_EXERCISE DESCRIPTION_
Rewrite the stretch of the market reflections text from "May 11, 2010: Macro" through "Ru 2000 -12.46%.", swapping "firestorm" for "wave".

_GIVEN PASSAGE_
May 11, 2010: Macro Market Reflections

May 11th, 2010

·        During the two weeks (ten trading days) from April 26 to May 10, investors were bluntly but vividly reminded about various areas of market risk. An errant trade in PG allegedly kicked off a firestorm of computer-driven selling. During that window, major averages declined as follows: Dow 30: -12.33%, S&P 500 -12.63%, Naz 100 -14.91%, and Ru 2000 -14.51%.

·        On Friday, a recovery in response to a stronger-than-expected BLS Employment number drove some stabilization and the averages closed relative to their respective April 26 bull market highs as follows: Dow 30 -7.80%, S&P 500 -8.93%, Naz 100 -10.20%, and Ru 2000 -12.46%.

·        Russell 2000 was the second weakest of the four averages on the way down but staged the weakest recovery by Friday’s close. Naz 100 has been the strongest since index since its May 9 low with 11.20% rally while the S&P 500 has been the weakest from its May 9 low with an 8.93% rally.

·        Currently, the Russell 2000 is up 11.86% for 2010 and up 104% from its bear market low fourteen months ago. The index set its bull market high on April 26 (as did the other major averages) at 745.95. Beginning in August 2007, the 750 area began to emerge as an important technical area. On August 6 and again on August 16, the index traded down through 750 reaching a low of 736 on August 16. That low reversed into a seven-week, 15.8% rally.

·        The 750 area attracted buyers again in November and December as the index bottomed at 734.40 on November 27. The following rally, however, was a far less intense 8.9% over a four-week period.

·        In June 2008, the role of 750 appeared to change from support to resistance. After three weeks of trying to break out up through 750 in May-June 2008, the index reached 763.27 on June 5. The index declined 15.2% over the next six weeks. The August 15 peak was 764.38 and the September 19 peak was 761.78. From the September peak, the index declined 55.03% over the next six months.

We believe the index remains extremely vulnerable to a meaningful and sustained downside reversal. The market assigned a great deal of value to the 750 area (734-764) during August 2007 to September 2008. Based on the index’s price action beginning in September 2008, our view is that index is very near significant resistance. We recommend using this strength to dramatically reduce exposure to Ru 2000 names. Technically, we believe there is risk down to the 550-575 area.

_RAW DATA_
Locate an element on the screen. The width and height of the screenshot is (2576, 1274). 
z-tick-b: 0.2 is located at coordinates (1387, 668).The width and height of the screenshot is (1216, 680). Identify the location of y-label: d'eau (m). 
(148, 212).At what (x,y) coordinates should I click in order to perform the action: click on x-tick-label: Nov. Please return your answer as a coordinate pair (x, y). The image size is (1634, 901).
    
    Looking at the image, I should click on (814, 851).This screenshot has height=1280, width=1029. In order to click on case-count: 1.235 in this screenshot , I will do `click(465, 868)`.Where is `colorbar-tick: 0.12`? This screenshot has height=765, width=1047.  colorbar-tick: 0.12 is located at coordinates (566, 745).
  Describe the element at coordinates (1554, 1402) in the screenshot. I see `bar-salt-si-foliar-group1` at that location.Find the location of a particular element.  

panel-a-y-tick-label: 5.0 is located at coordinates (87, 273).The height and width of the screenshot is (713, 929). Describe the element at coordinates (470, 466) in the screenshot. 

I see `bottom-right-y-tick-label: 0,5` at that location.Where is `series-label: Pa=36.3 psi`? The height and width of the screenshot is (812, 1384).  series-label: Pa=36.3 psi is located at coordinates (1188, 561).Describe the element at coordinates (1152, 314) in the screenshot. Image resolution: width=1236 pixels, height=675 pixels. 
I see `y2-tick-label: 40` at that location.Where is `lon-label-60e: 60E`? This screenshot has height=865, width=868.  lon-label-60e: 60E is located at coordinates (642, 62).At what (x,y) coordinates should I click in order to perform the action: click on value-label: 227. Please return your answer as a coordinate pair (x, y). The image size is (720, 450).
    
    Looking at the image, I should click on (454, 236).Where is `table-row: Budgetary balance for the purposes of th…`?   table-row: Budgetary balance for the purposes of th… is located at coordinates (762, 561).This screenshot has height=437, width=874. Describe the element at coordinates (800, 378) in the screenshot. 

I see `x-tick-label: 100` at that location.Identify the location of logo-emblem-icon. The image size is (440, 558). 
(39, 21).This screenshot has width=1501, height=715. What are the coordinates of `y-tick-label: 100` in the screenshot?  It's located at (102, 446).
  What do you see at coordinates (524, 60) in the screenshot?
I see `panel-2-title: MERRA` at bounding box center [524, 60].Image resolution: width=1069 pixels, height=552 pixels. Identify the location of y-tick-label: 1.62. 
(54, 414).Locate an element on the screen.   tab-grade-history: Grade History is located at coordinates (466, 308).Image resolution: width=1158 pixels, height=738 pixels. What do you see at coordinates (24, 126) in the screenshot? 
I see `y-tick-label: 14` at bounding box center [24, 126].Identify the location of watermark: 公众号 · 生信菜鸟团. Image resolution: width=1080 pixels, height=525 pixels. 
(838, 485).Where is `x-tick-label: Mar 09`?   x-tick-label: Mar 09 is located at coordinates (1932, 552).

_ANSWER_
May 11, 2010: Macro Market Reflections

May 11th, 2010

·        During the two weeks (ten trading days) from April 26 to May 10, investors were bluntly but vividly reminded about various areas of market risk. An errant trade in PG allegedly kicked off a wave of computer-driven selling. During that window, major averages declined as follows: Dow 30: -12.33%, S&P 500 -12.63%, Naz 100 -14.91%, and Ru 2000 -14.51%.

·        On Friday, a recovery in response to a stronger-than-expected BLS Employment number drove some stabilization and the averages closed relative to their respective April 26 bull market highs as follows: Dow 30 -7.80%, S&P 500 -8.93%, Naz 100 -10.20%, and Ru 2000 -12.46%.